Where was I before I was rudely interrupted?

Yay! My laptop is working. It took six weeks to sort out. I felt as if I'd had my voice switched off. Blogging from work isn't practical (or safe, job-wise) and I hate using DH's computer when he's around - I feel as if I'm depriving him of something.

What caused the Blue Screen of Death? A virus infecting the boot directory. Don't know where it came from, although I suspect it was attached to a midi-file player I downloaded. The advice I was given really didn't help the process, either; running CHKDSK broke the computer because it crashed in the middle and damaged the ability to run in Safe Mode. Here is what I learned:-

  1. CHKDSK will not solve the problem and could make it worse.
  2. If you have auto-reboot set up, disable it so that you can read the Blue Screen of Death. This option will appear when you start the computer and hit F8 (the same key that gives you Safe Mode). You need to record the error message (all gazillion digits of it), to help decipher the cause.
  3. The most useful website for information belongs to Dell. (My next computer will be a Dell.) Everything I learned to solve this problem, I learned from the Dell website last week, after DH's computer also developed the Blue Screen of Death. Dell has a downloadable fix that worked on DH's PC. Use "Safe Mode with Networking" to access and download.
  4. The second most useful place for information was McAfee. I emailed them asking what I needed to do to re-install their anti-virus software before I wiped the laptop.
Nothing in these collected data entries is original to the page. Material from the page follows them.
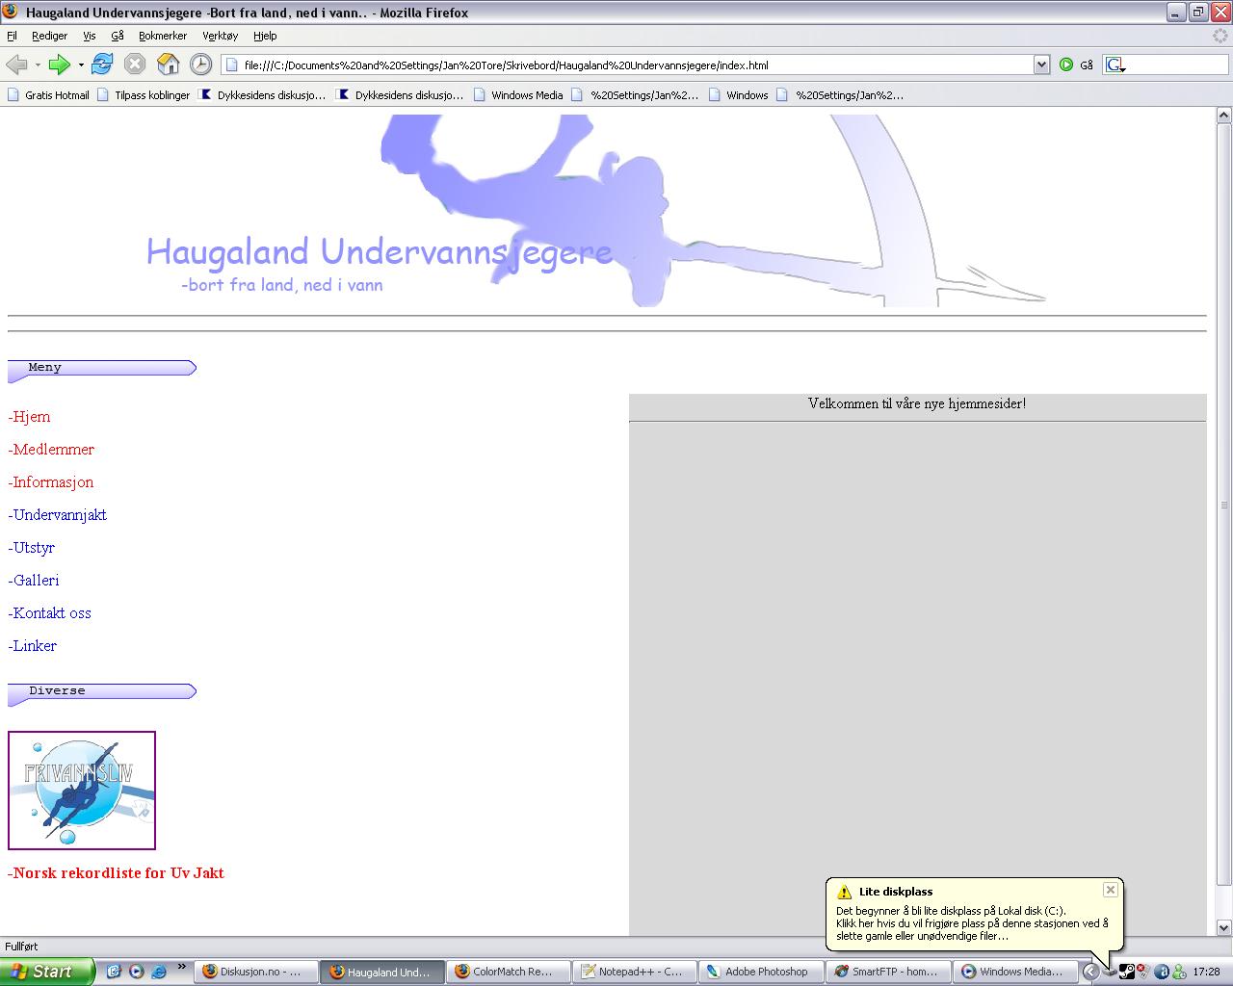1233x986 pixels.
Task: Open the Forward button history dropdown
Action: pyautogui.click(x=81, y=65)
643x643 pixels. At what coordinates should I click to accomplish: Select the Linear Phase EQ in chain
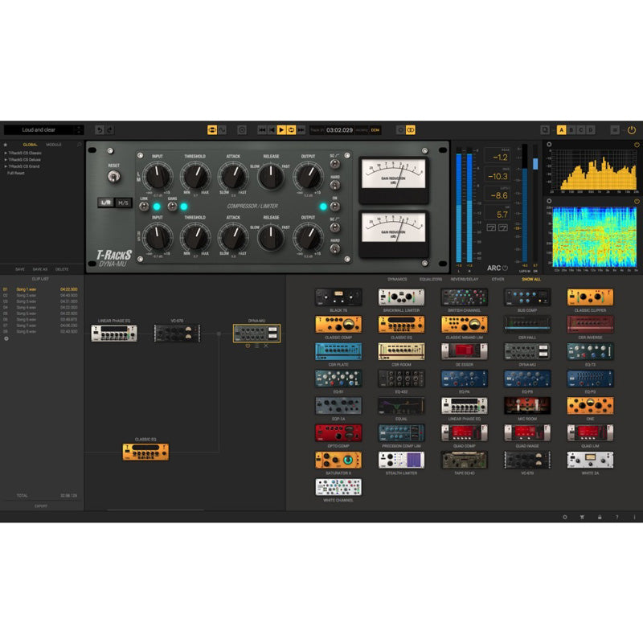point(114,333)
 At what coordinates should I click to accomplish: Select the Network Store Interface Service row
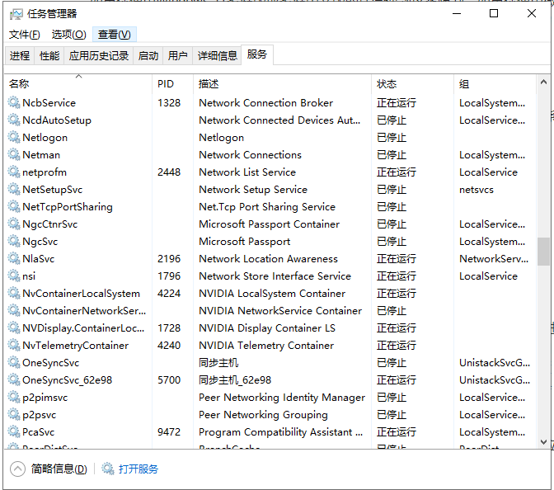275,276
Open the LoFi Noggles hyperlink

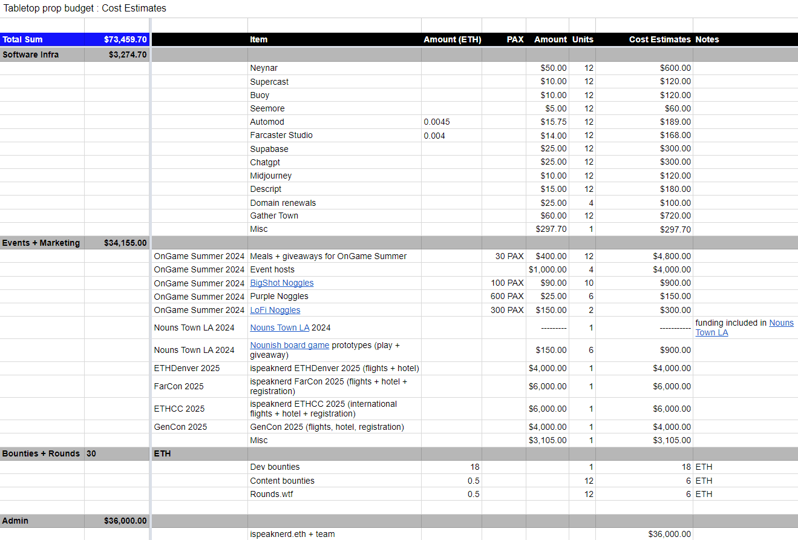pos(275,310)
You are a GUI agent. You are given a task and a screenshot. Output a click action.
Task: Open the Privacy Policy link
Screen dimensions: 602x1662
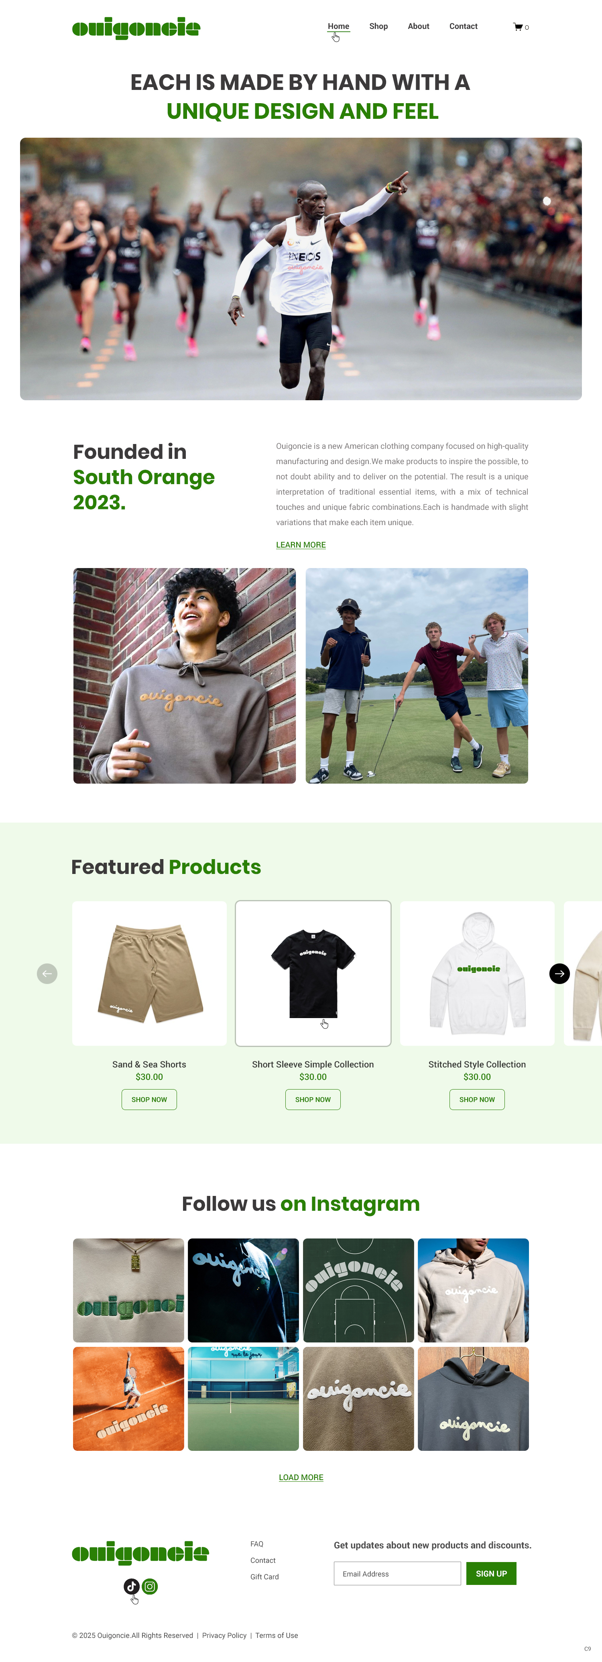pyautogui.click(x=224, y=1635)
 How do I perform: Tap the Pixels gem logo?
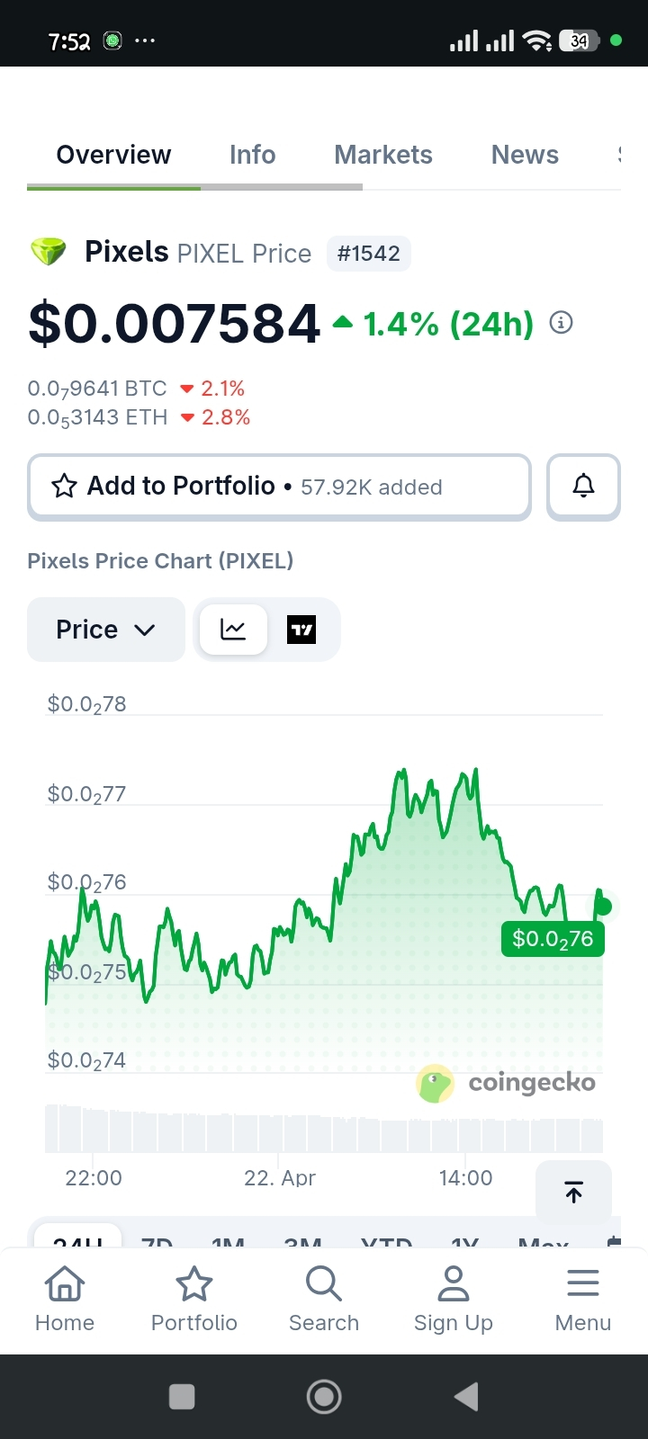pos(49,252)
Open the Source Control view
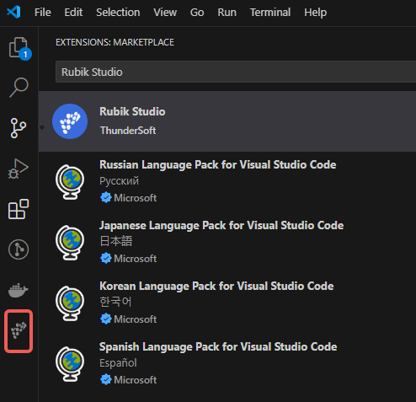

They also sent me a link to a fix, but by this time the laptop was so corrupted I couldn't boot in Safe Mode. Thank you McAfee, your customer service is superb.
  5. Windows XP has a special "reinstallation" mode which means you don't need to reformat your hard drive first - it overwrites the existing software leaving everything else intact. Put the Windows CD into the CD drive and then boot up the computer. Sadly, it Blue Screened in the middle of the reinstall, so I bit the bullet and went to Plan D.
  6. Plan D was to wipe the hard drive and reinstall everything, which I did last night. This was another option on the Windows CD.
  7. The most useless website for information belonged to Fujitsu Siemens, the makers of this expensive near-doorstop. Try searching it for "Blue Screen" - you will find absolutely nothing useful. Yet another reason why I won't buy another laptop from them.
  8. The most important thing you can do is run regular back-ups. When the Blue Screen of Death first appeared, I took a complete copy of My Documents and placed it on our external hard drive. It's better to use a program like McAfee, but I couldn't get that to work at the time.